Start of INFORMATION SUPPLIED
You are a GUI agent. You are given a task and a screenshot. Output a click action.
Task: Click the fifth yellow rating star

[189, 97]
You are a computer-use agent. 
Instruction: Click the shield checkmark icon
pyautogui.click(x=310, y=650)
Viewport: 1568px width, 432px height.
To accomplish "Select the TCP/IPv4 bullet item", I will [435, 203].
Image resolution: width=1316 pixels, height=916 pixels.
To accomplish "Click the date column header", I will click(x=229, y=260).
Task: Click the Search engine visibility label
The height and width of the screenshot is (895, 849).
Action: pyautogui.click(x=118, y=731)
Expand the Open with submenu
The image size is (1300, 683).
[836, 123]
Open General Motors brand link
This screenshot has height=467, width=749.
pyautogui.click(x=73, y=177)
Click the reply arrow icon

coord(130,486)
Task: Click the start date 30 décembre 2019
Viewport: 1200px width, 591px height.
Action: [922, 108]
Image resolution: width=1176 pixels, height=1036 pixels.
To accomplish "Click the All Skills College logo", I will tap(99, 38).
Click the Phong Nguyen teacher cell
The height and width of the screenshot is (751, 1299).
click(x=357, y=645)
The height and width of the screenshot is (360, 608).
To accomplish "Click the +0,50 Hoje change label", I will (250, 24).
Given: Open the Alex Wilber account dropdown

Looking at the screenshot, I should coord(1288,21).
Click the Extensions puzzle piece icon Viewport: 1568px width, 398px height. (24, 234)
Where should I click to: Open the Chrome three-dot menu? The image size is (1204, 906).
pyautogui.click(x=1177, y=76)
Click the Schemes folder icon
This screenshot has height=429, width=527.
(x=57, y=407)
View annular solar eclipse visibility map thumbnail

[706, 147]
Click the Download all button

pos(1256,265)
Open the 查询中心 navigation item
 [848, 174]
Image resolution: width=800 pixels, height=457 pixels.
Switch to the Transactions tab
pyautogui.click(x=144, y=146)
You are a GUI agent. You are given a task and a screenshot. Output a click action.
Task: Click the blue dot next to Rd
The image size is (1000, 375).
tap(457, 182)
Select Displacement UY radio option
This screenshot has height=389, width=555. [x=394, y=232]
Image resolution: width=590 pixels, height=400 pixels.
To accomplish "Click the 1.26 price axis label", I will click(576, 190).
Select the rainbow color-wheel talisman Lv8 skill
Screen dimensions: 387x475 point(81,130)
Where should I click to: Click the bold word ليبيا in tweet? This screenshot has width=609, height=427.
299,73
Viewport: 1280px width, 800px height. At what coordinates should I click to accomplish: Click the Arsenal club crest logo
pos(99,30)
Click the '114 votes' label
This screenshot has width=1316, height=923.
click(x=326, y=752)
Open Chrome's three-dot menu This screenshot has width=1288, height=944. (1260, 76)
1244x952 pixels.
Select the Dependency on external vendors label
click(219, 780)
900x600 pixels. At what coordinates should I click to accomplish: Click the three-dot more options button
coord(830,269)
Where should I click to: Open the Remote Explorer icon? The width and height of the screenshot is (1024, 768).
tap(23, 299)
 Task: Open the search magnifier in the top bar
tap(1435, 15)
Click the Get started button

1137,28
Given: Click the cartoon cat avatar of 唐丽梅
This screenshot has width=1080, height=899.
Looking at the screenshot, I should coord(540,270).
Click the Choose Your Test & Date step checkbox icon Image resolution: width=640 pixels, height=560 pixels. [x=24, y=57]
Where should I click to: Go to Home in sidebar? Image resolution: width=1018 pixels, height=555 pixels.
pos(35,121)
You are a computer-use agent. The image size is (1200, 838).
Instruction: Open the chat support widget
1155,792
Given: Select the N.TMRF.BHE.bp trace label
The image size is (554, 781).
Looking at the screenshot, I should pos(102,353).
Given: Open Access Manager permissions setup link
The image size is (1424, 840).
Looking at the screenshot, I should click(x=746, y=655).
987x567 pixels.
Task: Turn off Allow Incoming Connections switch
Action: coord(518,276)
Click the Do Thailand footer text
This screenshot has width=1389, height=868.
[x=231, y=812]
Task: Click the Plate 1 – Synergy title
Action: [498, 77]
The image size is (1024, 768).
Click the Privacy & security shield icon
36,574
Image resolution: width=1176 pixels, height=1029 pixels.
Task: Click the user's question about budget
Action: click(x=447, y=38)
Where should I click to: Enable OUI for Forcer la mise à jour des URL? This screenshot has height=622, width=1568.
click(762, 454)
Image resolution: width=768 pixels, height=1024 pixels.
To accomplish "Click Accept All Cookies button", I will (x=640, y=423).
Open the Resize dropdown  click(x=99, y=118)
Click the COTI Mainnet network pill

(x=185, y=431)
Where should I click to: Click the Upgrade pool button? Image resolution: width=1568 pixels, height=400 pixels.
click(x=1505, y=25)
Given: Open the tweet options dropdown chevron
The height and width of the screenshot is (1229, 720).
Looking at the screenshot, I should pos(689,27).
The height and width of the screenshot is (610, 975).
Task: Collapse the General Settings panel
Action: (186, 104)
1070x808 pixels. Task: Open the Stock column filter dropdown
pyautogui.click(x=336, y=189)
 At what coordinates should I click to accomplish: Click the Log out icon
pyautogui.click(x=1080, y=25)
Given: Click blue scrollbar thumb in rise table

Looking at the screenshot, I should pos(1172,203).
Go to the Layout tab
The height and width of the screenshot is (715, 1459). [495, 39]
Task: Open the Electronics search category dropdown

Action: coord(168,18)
End of INFORMATION SUPPLIED
EXERCISE DETAILS - Exactly as written, copy out all the entries above.

TASK OUTPUT -
You are a GUI agent. You are given a task and a screenshot. Output a click action.
Task: Click the fifth yellow rating star

[189, 97]
You are a computer-use agent. 
Instruction: Click the shield checkmark icon
pyautogui.click(x=310, y=650)
Viewport: 1568px width, 432px height.
To accomplish "Select the TCP/IPv4 bullet item", I will [435, 203].
Image resolution: width=1316 pixels, height=916 pixels.
To accomplish "Click the date column header", I will click(x=229, y=260).
Task: Click the Search engine visibility label
The height and width of the screenshot is (895, 849).
Action: pyautogui.click(x=118, y=731)
Expand the Open with submenu
The image size is (1300, 683).
[836, 123]
Open General Motors brand link
This screenshot has height=467, width=749.
pyautogui.click(x=73, y=177)
Click the reply arrow icon

coord(130,486)
Task: Click the start date 30 décembre 2019
Viewport: 1200px width, 591px height.
Action: [922, 108]
Image resolution: width=1176 pixels, height=1036 pixels.
To accomplish "Click the All Skills College logo", I will tap(99, 38).
Click the Phong Nguyen teacher cell
The height and width of the screenshot is (751, 1299).
click(x=357, y=645)
The height and width of the screenshot is (360, 608).
To accomplish "Click the +0,50 Hoje change label", I will (250, 24).
Given: Open the Alex Wilber account dropdown

Looking at the screenshot, I should coord(1288,21).
Click the Extensions puzzle piece icon Viewport: 1568px width, 398px height. (24, 234)
Where should I click to: Open the Chrome three-dot menu? The image size is (1204, 906).
pyautogui.click(x=1177, y=76)
Click the Schemes folder icon
This screenshot has height=429, width=527.
(x=57, y=407)
View annular solar eclipse visibility map thumbnail

[706, 147]
Click the Download all button

pos(1256,265)
Open the 查询中心 navigation item
 [848, 174]
Image resolution: width=800 pixels, height=457 pixels.
Switch to the Transactions tab
pyautogui.click(x=144, y=146)
You are a GUI agent. You are given a task and a screenshot. Output a click action.
Task: Click the blue dot next to Rd
The image size is (1000, 375).
tap(457, 182)
Select Displacement UY radio option
This screenshot has height=389, width=555. [x=394, y=232]
Image resolution: width=590 pixels, height=400 pixels.
To accomplish "Click the 1.26 price axis label", I will click(576, 190).
Select the rainbow color-wheel talisman Lv8 skill
Screen dimensions: 387x475 point(81,130)
Where should I click to: Click the bold word ليبيا in tweet? This screenshot has width=609, height=427.
299,73
Viewport: 1280px width, 800px height. At what coordinates should I click to accomplish: Click the Arsenal club crest logo
pos(99,30)
Click the '114 votes' label
This screenshot has width=1316, height=923.
click(x=326, y=752)
Open Chrome's three-dot menu This screenshot has width=1288, height=944. (1260, 76)
1244x952 pixels.
Select the Dependency on external vendors label
click(219, 780)
900x600 pixels. At what coordinates should I click to accomplish: Click the three-dot more options button
coord(830,269)
Where should I click to: Open the Remote Explorer icon? The width and height of the screenshot is (1024, 768).
tap(23, 299)
 Task: Open the search magnifier in the top bar
tap(1435, 15)
Click the Get started button

1137,28
Given: Click the cartoon cat avatar of 唐丽梅
This screenshot has width=1080, height=899.
Looking at the screenshot, I should coord(540,270).
Click the Choose Your Test & Date step checkbox icon Image resolution: width=640 pixels, height=560 pixels. [x=24, y=57]
Where should I click to: Go to Home in sidebar? Image resolution: width=1018 pixels, height=555 pixels.
pos(35,121)
You are a computer-use agent. The image size is (1200, 838).
Instruction: Open the chat support widget
1155,792
Given: Select the N.TMRF.BHE.bp trace label
The image size is (554, 781).
Looking at the screenshot, I should pos(102,353).
Given: Open Access Manager permissions setup link
The image size is (1424, 840).
Looking at the screenshot, I should click(x=746, y=655).
987x567 pixels.
Task: Turn off Allow Incoming Connections switch
Action: coord(518,276)
Click the Do Thailand footer text
This screenshot has width=1389, height=868.
[x=231, y=812]
Task: Click the Plate 1 – Synergy title
Action: [498, 77]
The image size is (1024, 768).
Click the Privacy & security shield icon
36,574
Image resolution: width=1176 pixels, height=1029 pixels.
Task: Click the user's question about budget
Action: click(x=447, y=38)
Where should I click to: Enable OUI for Forcer la mise à jour des URL? This screenshot has height=622, width=1568.
click(762, 454)
Image resolution: width=768 pixels, height=1024 pixels.
To accomplish "Click Accept All Cookies button", I will (x=640, y=423).
Open the Resize dropdown  click(x=99, y=118)
Click the COTI Mainnet network pill

(x=185, y=431)
Where should I click to: Click the Upgrade pool button? Image resolution: width=1568 pixels, height=400 pixels.
click(x=1505, y=25)
Given: Open the tweet options dropdown chevron
The height and width of the screenshot is (1229, 720).
Looking at the screenshot, I should pos(689,27).
The height and width of the screenshot is (610, 975).
Task: Collapse the General Settings panel
Action: (186, 104)
1070x808 pixels. Task: Open the Stock column filter dropdown
pyautogui.click(x=336, y=189)
 At what coordinates should I click to accomplish: Click the Log out icon
pyautogui.click(x=1080, y=25)
Given: Click blue scrollbar thumb in rise table

Looking at the screenshot, I should pos(1172,203).
Go to the Layout tab
The height and width of the screenshot is (715, 1459). [495, 39]
Task: Open the Electronics search category dropdown

Action: coord(168,18)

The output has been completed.